■ HOW TO COMPLETE THIS TASK: All lines from the one containing "Task: Click the CHEST" through the end of the material below are to be printed exactly, both ends included, minus pictures.

= Beginning of Section =

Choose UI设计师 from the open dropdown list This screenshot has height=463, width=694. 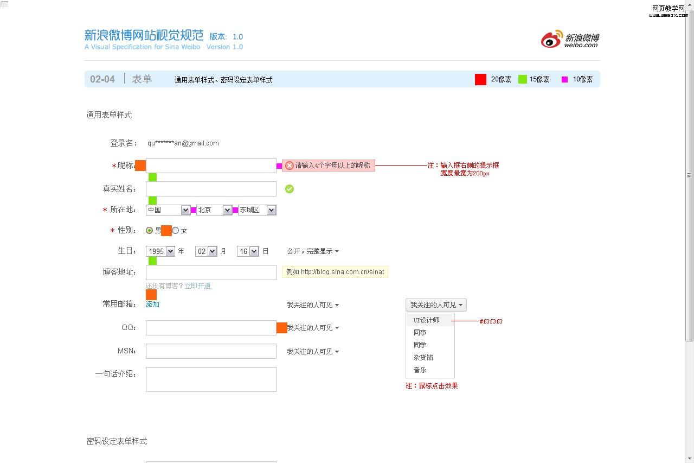427,320
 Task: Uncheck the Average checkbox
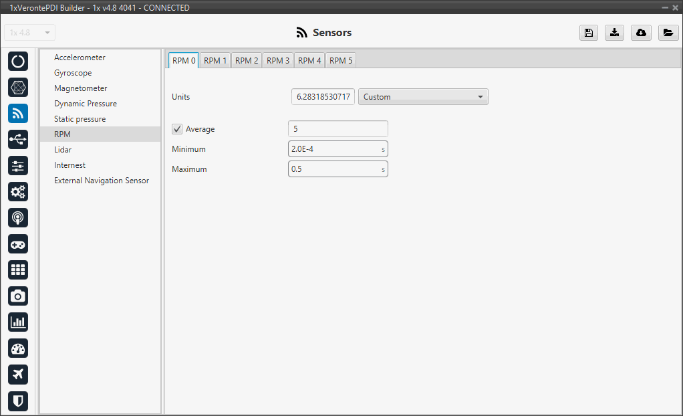(x=177, y=129)
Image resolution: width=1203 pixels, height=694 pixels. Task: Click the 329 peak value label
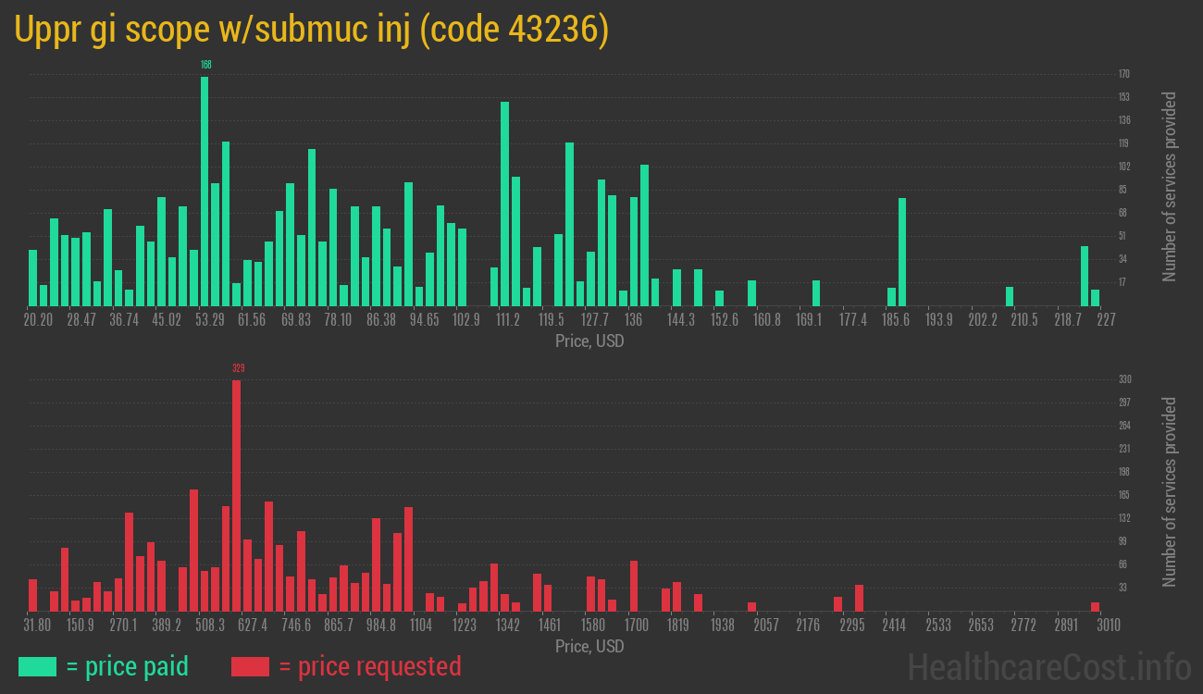pyautogui.click(x=238, y=368)
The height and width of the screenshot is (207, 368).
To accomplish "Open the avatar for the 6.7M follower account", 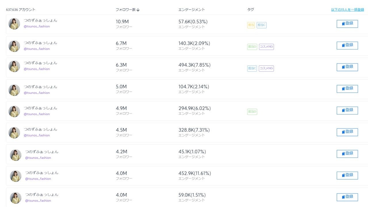I will 14,46.
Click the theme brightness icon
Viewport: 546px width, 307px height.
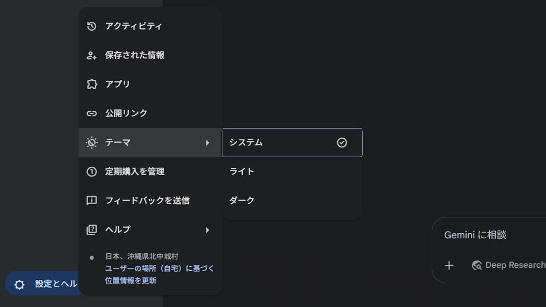(x=91, y=142)
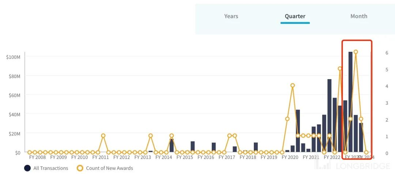Click the FY 2008 axis label
395x174 pixels.
click(38, 158)
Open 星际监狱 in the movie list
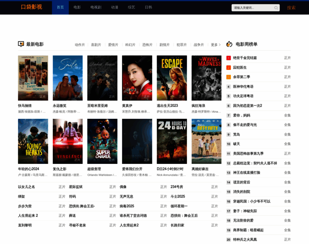This screenshot has height=244, width=309. [76, 187]
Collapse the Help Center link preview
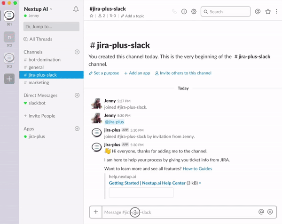The width and height of the screenshot is (282, 224). pyautogui.click(x=200, y=183)
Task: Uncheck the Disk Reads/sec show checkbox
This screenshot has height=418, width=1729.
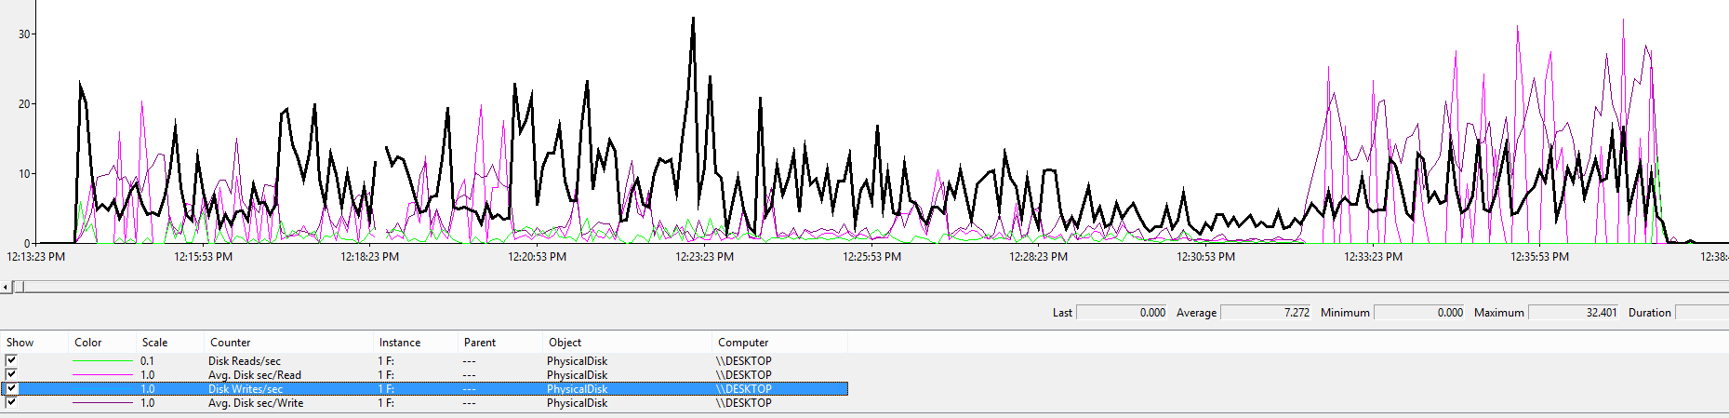Action: 11,360
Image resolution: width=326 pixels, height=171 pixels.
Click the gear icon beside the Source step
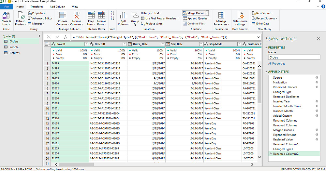point(317,78)
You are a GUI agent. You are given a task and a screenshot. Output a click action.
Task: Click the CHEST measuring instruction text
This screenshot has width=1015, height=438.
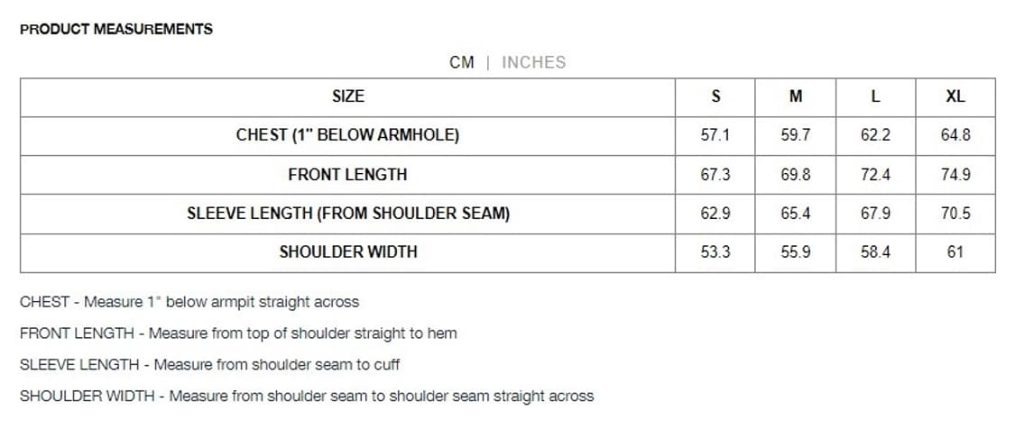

= End of Section =

■ TASK ANSWER:
Task: Click the CHEST measuring instruction text
This screenshot has width=1015, height=438.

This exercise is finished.